A conference call of eurozone finance ministers, known collectively as the "Eurogroup," ended on Wednesday with the decision to await the result of Greece's controversial bailout referendum on Sunday before continuing negotiations with Athens.

"Eurogroup united in decision to wait for the outcome of the Greece referendum before any further talks," tweeted Slovakian Finance Minister Pater Kazimir. "Let's not put the cart before the horse."

The decision echoes a statement by German Chancellor Angela Merkel in parliament in Berlin on Wednesday that it made no sense to negotiate further until the referendum was over.

Ahead of the talks, Eurogroup leader Jeroen Dijsselbloem of the Netherlands said he saw "little chance" of progress after a speech by Greek Prime Minister Alexis Tsipras on Wednesday urged citizens to vote "no" to the bailout on the July 5 referendum.

Tsipras said that a "no" vote was not a no to the euro and EU - but rather a chance to go back to the negotiating table with its creditors and secure a better deal.

Dijsselbloem told the press after the Eurogroup conference call that it was this "advice of the Greek government" to vote 'no' that made eurozone finance ministers "see no ground for further for talks at this point."

Tsipras had also sought to assure Greeks struggling with closed banks and withdrawal limits of 60 euros a day that he would do everything he could to make sure the situation resolved itself as quickly as possible.

Stated goal: Could you update the Eurogroup article from the words "The decision echoes" through "July 5 referendum." by replacing "Berlin" with "the German capital", and give that part again?

Data listing:
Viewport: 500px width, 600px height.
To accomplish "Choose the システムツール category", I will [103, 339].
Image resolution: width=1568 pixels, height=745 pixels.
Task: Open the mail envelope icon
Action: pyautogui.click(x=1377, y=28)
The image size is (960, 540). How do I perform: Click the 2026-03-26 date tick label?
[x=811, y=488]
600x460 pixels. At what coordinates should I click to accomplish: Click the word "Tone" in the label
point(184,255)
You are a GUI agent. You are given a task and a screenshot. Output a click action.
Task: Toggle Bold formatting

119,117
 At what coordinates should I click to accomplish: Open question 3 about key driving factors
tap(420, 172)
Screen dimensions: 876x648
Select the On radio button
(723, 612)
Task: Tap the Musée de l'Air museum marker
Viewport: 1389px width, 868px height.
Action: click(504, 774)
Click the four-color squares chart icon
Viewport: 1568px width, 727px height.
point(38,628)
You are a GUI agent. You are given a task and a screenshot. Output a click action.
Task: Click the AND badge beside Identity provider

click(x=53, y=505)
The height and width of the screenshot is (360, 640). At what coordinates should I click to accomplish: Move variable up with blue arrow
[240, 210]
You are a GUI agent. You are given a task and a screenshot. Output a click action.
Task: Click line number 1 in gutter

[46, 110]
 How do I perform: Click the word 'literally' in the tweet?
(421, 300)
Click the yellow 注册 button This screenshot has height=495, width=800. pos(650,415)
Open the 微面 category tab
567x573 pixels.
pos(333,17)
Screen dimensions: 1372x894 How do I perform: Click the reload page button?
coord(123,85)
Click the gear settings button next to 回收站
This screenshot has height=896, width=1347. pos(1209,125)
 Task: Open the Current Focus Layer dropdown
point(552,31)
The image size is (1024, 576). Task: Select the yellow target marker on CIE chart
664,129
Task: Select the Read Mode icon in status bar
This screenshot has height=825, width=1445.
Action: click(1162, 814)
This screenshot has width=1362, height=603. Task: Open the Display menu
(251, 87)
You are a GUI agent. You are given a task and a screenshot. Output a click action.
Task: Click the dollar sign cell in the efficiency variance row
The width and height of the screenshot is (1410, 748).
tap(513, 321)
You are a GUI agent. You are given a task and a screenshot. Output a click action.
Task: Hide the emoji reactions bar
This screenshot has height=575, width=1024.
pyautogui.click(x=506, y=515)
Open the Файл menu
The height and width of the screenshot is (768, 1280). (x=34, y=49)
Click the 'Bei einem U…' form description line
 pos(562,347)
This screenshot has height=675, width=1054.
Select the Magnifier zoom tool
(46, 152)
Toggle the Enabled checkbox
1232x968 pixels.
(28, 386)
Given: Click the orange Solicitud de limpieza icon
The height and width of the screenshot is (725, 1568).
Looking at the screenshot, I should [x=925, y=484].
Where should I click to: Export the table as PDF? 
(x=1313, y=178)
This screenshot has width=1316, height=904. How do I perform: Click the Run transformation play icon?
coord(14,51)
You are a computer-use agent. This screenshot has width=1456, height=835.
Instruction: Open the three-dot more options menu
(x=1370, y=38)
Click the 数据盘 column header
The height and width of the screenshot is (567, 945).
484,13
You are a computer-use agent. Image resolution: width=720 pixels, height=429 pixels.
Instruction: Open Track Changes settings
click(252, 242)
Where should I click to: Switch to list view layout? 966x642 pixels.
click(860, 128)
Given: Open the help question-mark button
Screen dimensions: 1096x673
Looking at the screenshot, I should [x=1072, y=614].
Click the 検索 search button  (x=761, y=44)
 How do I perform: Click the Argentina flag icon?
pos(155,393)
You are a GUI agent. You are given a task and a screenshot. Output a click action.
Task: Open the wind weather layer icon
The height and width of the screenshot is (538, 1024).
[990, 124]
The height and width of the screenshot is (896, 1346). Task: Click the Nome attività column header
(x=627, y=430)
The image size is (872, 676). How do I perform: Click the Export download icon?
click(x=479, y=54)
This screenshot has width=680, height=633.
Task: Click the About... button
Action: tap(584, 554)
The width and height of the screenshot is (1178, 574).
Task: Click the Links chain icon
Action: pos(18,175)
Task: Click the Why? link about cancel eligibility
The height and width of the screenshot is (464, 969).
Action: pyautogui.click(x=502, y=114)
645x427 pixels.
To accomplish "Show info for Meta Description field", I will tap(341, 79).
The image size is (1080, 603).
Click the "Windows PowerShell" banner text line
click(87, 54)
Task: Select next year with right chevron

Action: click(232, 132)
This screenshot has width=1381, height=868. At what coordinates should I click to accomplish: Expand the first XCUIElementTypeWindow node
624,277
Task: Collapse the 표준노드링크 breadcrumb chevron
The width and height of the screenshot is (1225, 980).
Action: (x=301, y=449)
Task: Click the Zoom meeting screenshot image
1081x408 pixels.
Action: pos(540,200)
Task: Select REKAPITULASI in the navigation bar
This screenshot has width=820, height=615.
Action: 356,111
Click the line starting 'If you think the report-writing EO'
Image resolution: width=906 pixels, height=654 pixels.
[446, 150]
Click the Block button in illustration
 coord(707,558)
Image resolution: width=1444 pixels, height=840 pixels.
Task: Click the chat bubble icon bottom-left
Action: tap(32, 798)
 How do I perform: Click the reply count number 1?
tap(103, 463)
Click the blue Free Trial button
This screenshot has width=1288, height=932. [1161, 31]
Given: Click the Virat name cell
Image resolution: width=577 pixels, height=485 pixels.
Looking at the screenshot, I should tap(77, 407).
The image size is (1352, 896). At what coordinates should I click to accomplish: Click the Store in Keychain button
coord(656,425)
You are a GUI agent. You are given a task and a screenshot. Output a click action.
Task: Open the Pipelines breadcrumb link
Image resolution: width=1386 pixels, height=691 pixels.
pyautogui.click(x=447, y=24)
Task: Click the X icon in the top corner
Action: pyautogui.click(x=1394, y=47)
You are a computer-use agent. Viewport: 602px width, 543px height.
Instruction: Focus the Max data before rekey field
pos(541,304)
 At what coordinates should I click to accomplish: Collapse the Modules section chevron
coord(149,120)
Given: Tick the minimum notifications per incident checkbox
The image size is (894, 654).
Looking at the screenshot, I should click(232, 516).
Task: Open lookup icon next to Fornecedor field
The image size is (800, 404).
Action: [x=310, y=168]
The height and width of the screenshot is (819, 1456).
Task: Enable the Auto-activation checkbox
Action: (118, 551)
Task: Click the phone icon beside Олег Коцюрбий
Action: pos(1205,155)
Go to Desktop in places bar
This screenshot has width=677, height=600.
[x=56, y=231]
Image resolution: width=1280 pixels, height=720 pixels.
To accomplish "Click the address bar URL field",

Task response:
The decision echoes a statement by German Chancellor Angela Merkel in parliament in the German capital on Wednesday that it made no sense to negotiate further until the referendum was over.

Ahead of the talks, Eurogroup leader Jeroen Dijsselbloem of the Netherlands said he saw "little chance" of progress after a speech by Greek Prime Minister Alexis Tsipras on Wednesday urged citizens to vote "no" to the bailout on the July 5 referendum.